Is it its marketing? How productive its employees are? Or how innovative its offering?
Actually, it’s none of those things. It’s having employees who thrive using the latest tools and technologies. It’s those tools and technologies that give the company a competitive edge.
But training employees to use these tools costs a fortune. (Corporations spent $130 billion on corporate training in 2014.) And more often than not, the training is forgotten soon after the employee completes it.
Why is it so hard to get technical training right?
What is technical training?
“Technical training relates to the skill set an individual has when working in a company to complete various tasks and activities.” BizFluent
Technical training is usually required during a period of digitization. So it’s important even for businesses that don’t work in a technical industry.
In basic terms, when new technology is implemented by a business, its users must learn how to use it. They need to be trained in the technical aspects of performing a certain task.
“Technical Training teaches the skills needed to design, develop, implement, maintain, support or operate a particular technology or related application, product or service.” Training Industry
In a retail environment, technical training might include teaching a new hire how to use the sales platform to charge customers. In a sales position, it could mean onboarding someone to the customer relationship management (CRM) software.
In a consultancy, technical training might include teaching employees how to track and bill hours. Or it could be simply that your company is switching to the newest version of Microsoft Office.
There is often reluctance among employees to learn these sorts of skills, but training in systems and technology has many benefits.
1. Consistent and quick execution
Giving everyone in the company technical training puts everyone on the same page. Your executive team can make more informed decisions. You no longer have to work in silos. Managers can better estimate the time needed to complete projects.
By operating as a single unit, you can achieve company goals quicker.
2. Keep pace with the digital world
Whether you like it or not, the world is changing. Your kids are digital. Your workplace is digital. Your favorite music and television programmes are digital.
This is the world in which your organization operates. Technical training equips employees with the knowledge required to be comfortable working there.
3. Provide opportunities internally
If you train and develop your own talent, you end up with skilled employees with a deep knowledge of the specific needs of your company.
“Employees who undergo technical training, whether before or during a job, are typically more valuable to their company than employees who do not.” BizFluent
These skills will improve their performance and often lead to more innovation. Employees who are comfortable with learning are more likely to be motivated to do better.
Why everyone hates technical training
Because technical training is so specialised, it is often conducted by a subject matter expert. A common problem is that the trainer has limited presentation and communication skills.
The result is that the training is dry and the learners are disengaged. So how can training managers mitigate this risk?

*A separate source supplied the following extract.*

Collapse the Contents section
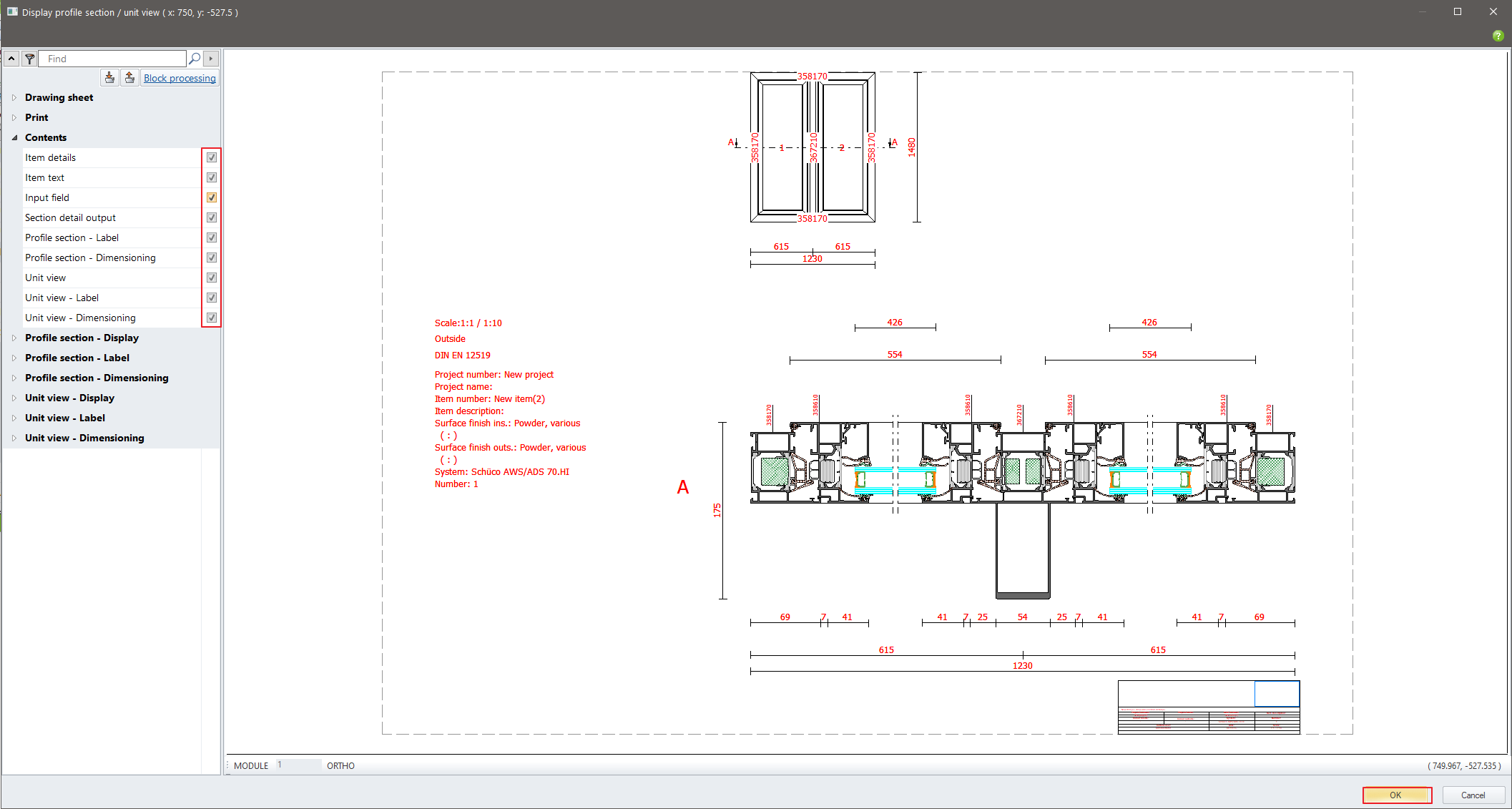1512x809 pixels. pos(14,137)
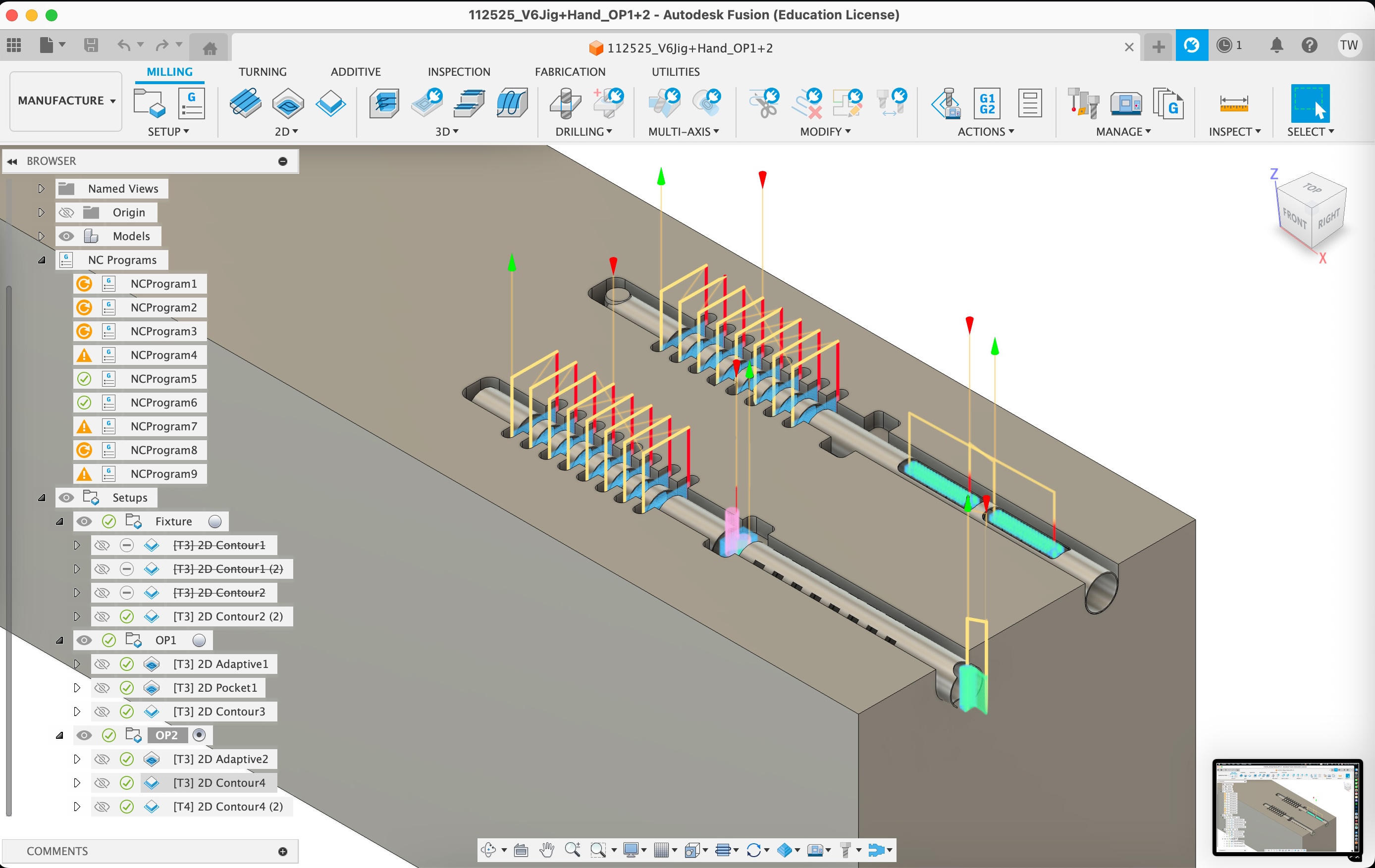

Golden rules for engaging technical training programs
For some of these tips, I’ve turned to science. For others, it just comes down to experience. But all these tips will help you to develop effective technical training programs — and boost the employee training process.
1. Make it hands-on
Learning isn’t done from the sidelines. It’s done by trial and error.
A Bucknell University study found that active learners performed better than their passive peers in highly technical subjects (for example, engineering).

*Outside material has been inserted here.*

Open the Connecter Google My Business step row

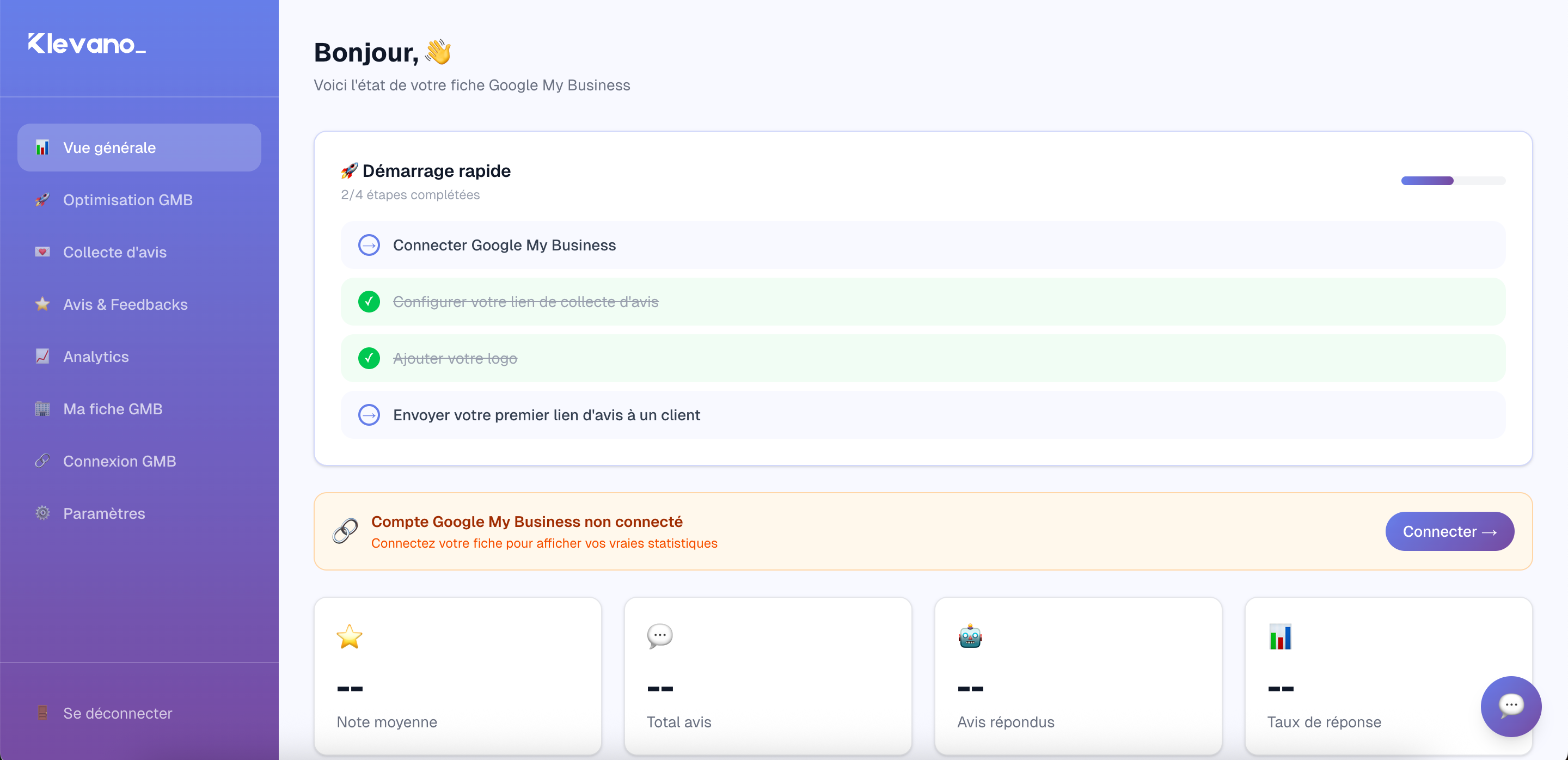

As Michael Li writes in Harvard Business Review, this is because:
“When learning new concepts, it’s one thing to grasp the ‘big picture’ but it’s another to implement skills or new knowledge.
“Especially with technical subjects, the devil is in the details and getting those details right is what distinguishes good practitioners from charlatans.”
The more you can incorporate hands-on learning into your technical training programs, the more successful they’ll be.
2. Include assessment
Beware of technical training programs that include no assessment or accountability measures. To justify investment, learner progress must be monitored.
There are various ways to do this, including interviews, tests, and surveys.
3. Give employees time
A common pitfall of technical training programs is that they don’t allow employees enough time to absorb the complex information.
Because the training is so detailed, it takes a while to sink in. One way around this is to use personalized employee training on demand. Employees receive the information exactly when they need it, which means they’re more likely to remember it.
When it comes to technical training, the information might be complicated but the program needn’t be. The same principles of employee training apply. The more practical and engaging it is, the more likely the information is to be absorbed.